- [Aim of the exercise]:
Could you write out the records below exactly as they appear?

************

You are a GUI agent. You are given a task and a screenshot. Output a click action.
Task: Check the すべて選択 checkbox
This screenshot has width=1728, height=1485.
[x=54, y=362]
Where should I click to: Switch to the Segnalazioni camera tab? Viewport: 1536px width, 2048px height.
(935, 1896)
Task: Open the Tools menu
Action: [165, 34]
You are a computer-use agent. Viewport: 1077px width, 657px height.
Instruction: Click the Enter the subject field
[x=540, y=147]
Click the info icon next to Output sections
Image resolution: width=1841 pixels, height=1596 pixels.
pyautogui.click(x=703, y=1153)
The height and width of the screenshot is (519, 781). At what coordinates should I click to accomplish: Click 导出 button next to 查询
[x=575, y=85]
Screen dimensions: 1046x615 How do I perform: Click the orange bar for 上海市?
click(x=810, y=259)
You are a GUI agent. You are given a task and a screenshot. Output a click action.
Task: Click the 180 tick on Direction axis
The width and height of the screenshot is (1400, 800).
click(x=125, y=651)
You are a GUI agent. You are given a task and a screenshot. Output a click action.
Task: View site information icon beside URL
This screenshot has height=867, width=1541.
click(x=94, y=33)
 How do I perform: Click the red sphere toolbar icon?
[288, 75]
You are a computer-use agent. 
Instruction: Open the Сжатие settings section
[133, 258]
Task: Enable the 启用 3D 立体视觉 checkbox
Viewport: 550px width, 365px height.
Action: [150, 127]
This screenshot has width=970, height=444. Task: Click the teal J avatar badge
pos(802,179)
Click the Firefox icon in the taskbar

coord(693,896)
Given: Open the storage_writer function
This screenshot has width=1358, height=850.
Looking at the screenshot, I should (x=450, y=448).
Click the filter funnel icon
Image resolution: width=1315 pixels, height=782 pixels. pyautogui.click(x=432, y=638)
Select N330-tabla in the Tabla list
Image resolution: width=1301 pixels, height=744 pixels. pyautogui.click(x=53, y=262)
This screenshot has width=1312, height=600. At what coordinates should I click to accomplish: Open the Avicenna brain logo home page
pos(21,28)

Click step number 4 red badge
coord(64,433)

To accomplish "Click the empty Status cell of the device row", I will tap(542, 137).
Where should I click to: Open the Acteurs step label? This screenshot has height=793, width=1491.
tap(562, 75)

************

- [Result of this exercise]:
You are a GUI agent. You are given a task and a screenshot. Output a click action.
Task: Check the すべて選択 checkbox
This screenshot has width=1728, height=1485.
[x=54, y=362]
Where should I click to: Switch to the Segnalazioni camera tab? Viewport: 1536px width, 2048px height.
(935, 1896)
Task: Open the Tools menu
Action: [165, 34]
You are a computer-use agent. Viewport: 1077px width, 657px height.
Instruction: Click the Enter the subject field
[x=540, y=147]
Click the info icon next to Output sections
Image resolution: width=1841 pixels, height=1596 pixels.
pyautogui.click(x=703, y=1153)
The height and width of the screenshot is (519, 781). At what coordinates should I click to accomplish: Click 导出 button next to 查询
[x=575, y=85]
Screen dimensions: 1046x615 How do I perform: Click the orange bar for 上海市?
click(x=810, y=259)
You are a GUI agent. You are given a task and a screenshot. Output a click action.
Task: Click the 180 tick on Direction axis
The width and height of the screenshot is (1400, 800).
click(x=125, y=651)
You are a GUI agent. You are given a task and a screenshot. Output a click action.
Task: View site information icon beside URL
This screenshot has height=867, width=1541.
click(x=94, y=33)
 How do I perform: Click the red sphere toolbar icon?
[288, 75]
You are a computer-use agent. 
Instruction: Open the Сжатие settings section
[133, 258]
Task: Enable the 启用 3D 立体视觉 checkbox
Viewport: 550px width, 365px height.
Action: [150, 127]
This screenshot has width=970, height=444. Task: Click the teal J avatar badge
pos(802,179)
Click the Firefox icon in the taskbar

coord(693,896)
Given: Open the storage_writer function
This screenshot has width=1358, height=850.
Looking at the screenshot, I should (x=450, y=448).
Click the filter funnel icon
Image resolution: width=1315 pixels, height=782 pixels. pyautogui.click(x=432, y=638)
Select N330-tabla in the Tabla list
Image resolution: width=1301 pixels, height=744 pixels. pyautogui.click(x=53, y=262)
This screenshot has width=1312, height=600. At what coordinates should I click to accomplish: Open the Avicenna brain logo home page
pos(21,28)

Click step number 4 red badge
coord(64,433)

To accomplish "Click the empty Status cell of the device row", I will tap(542, 137).
Where should I click to: Open the Acteurs step label? This screenshot has height=793, width=1491.
tap(562, 75)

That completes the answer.